Compact city
The Compact City is an an urban planning and urban design concept, which promotes relatively high residential density with mixed land uses. It is based on an efficient public transport system and has an urban layout which - according to its advocates - encourage walking and cycling, low energy consumption and reduced pollution. There are more opportunities for social interaction because of the large resident population which also provides a feeling of safety in numbers and ‘eyes on the street’[1]. It is also arguably a more sustainable urban settlement type than urban sprawl because it is less dependent on the car, requiring less (and cheaper per capita) infrastructure provision (Williams, 2000 cited in Dempsey 2010)[2].
Origins
The term 'Compact City' was first coined in 1973 by George Dantzig and Thomas L. Saaty [3] two mathematicians whose utopian vision was largely driven by a desire to see more efficient use of resources. The concept, as it has influenced urban planning is often attributed to Jane Jacobs and her 1961 book The Death and Life of Great American Cities[1]. The book is a critique of modernist planning policies claimed by Jacobs to be destroying many existing inner-city communities.

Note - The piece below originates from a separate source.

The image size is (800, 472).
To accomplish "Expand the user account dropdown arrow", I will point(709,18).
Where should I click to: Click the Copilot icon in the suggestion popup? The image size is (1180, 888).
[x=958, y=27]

Amongst her other criticisms of the conventional planning and transport planning of the time Jacobs' work attacked the tendency, inherited from the Garden City Movement towards reducing the density of dwellings in urban areas. Four conditions were necessary to enable the diversity essential for urban renewal: mixed uses, small walkable blocks, mingling of building ages and types, and “a sufficiently dense concentration of people”. The ‘sufficient’ level of density would vary according to local circumstances but in general, a hundred dwellings per acre (247 per hectare – high by the standards of cities in most developed countries today) could be considered a minimum.

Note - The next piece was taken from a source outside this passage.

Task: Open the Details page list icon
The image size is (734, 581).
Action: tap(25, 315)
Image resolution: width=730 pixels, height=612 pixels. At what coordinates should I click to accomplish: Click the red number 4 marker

The Compact City and 'Smart Growth'
Although the term was coined by American writers, it has been used more in recent years by European and particularly British planners and academics (see for example Jenks et al 1996)[4] In North America the term smart growth has become more common - see the associated page for discussion of that. The two concepts are very similar although 'smart growth' carries more strongly normative connotations.

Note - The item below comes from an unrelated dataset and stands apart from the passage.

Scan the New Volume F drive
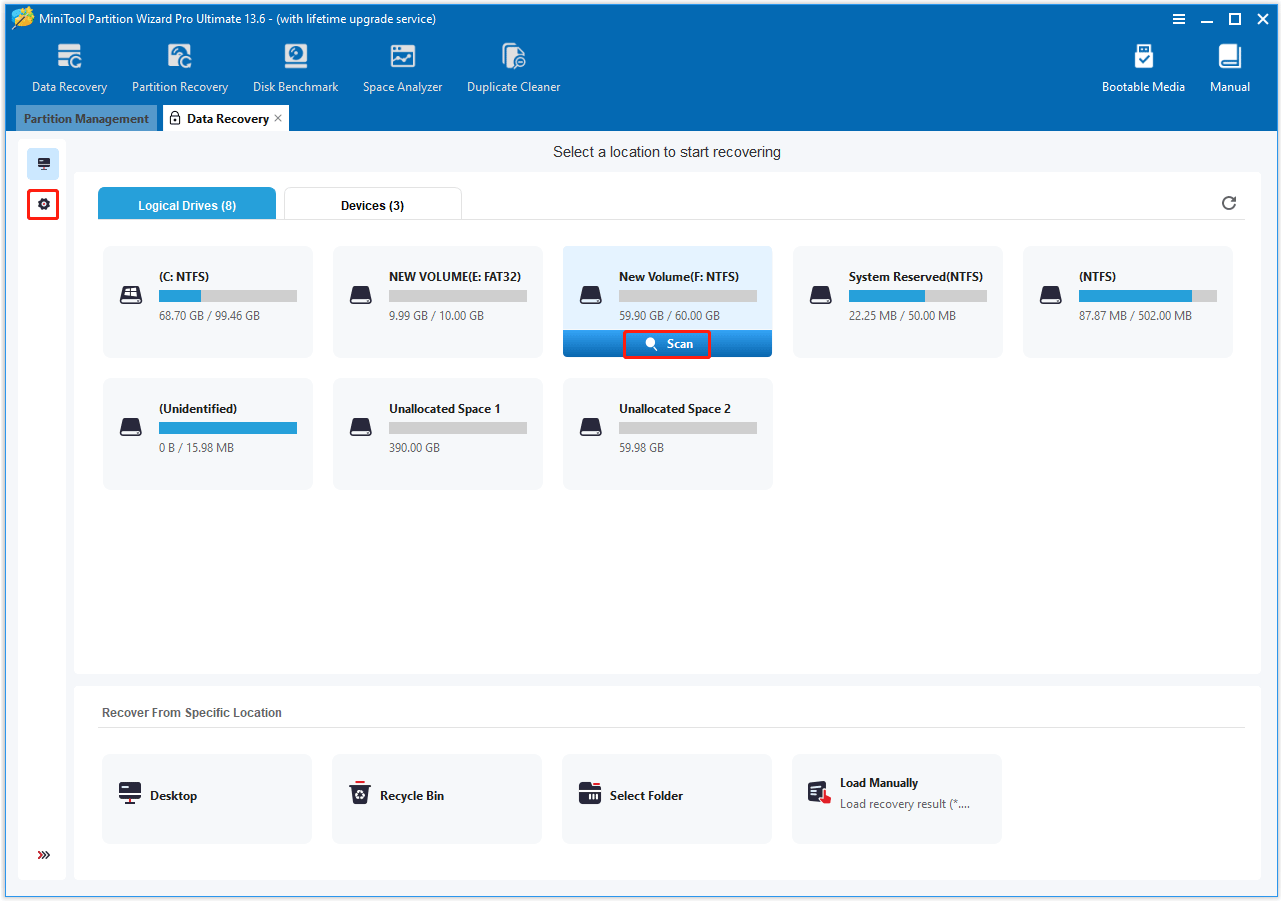The image size is (1281, 902). 667,343
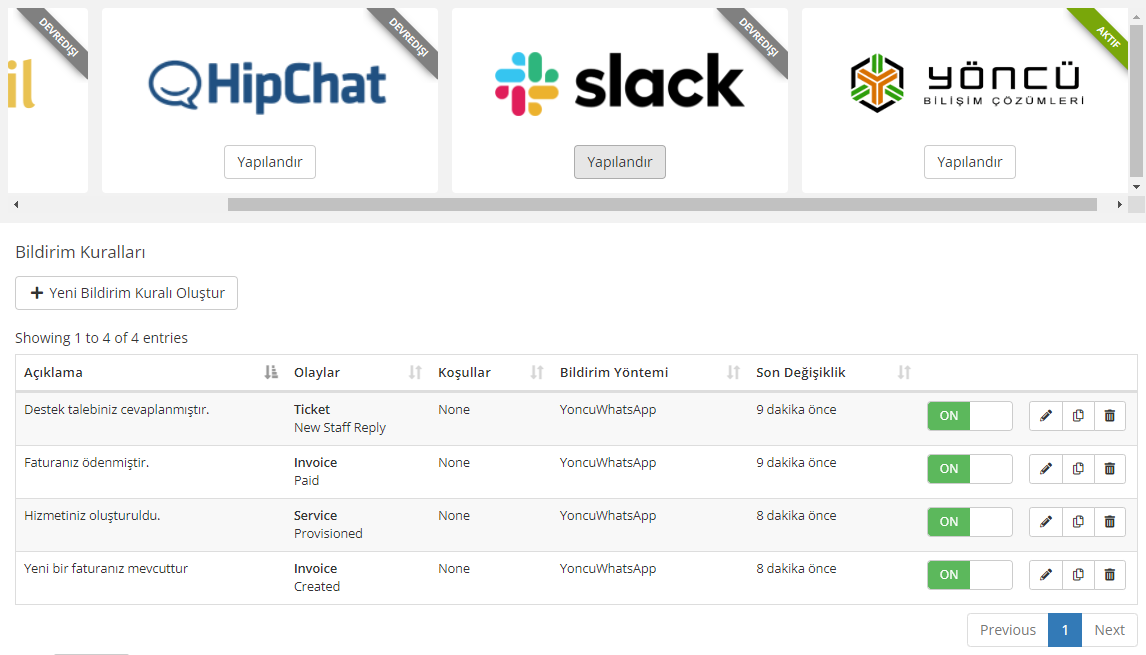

Influence on Policy in the UK
The Compact City had a particularly strong influence on planning policy in the UK during the Labour Governments of 1997 - 2010. The first Labour Government in 1998 set up the Urban Taskforce under Lord Richard Rogers, which produced the report Towards an Urban Renaissance. Influenced by this report, the UK Government issued [PPG 3]] Planning Policy Guidance on Housing which introduced a 60% brownfield target, a minimum net residential density guideline of 30 dwellings per hectare, a sequential hierarchy beginning with urban brownfield land, maximum parking guidelines replacing the previous minima and a policy of intensification around public transport nodes. Over the succeeding years, these targets were substantially exceeded, with the brownfield proportion reaching 80% by 2009, and average densities 43 dwellings per hectare [5]
References
- ^ a b The Death and Life of Great American Cities (1961) New York: Random House. ISBN 0-679-60047-7
- ^ Dempsey, Nicola (2010) Revisiting the Compact City? Built Environment 36(1)
- ^ Dantzig, G. B. and Saaty, T. L., 1973, Compact City: Plan for a Liveable Urban Environment, W. H. Freeman, San Francisco.
- ^ Jenks, M., Burton, E. and Williams, K. (Editors), 1996, The Compact City: A Sustainable Urban Form?, Spon Press; ISBN 0419213007.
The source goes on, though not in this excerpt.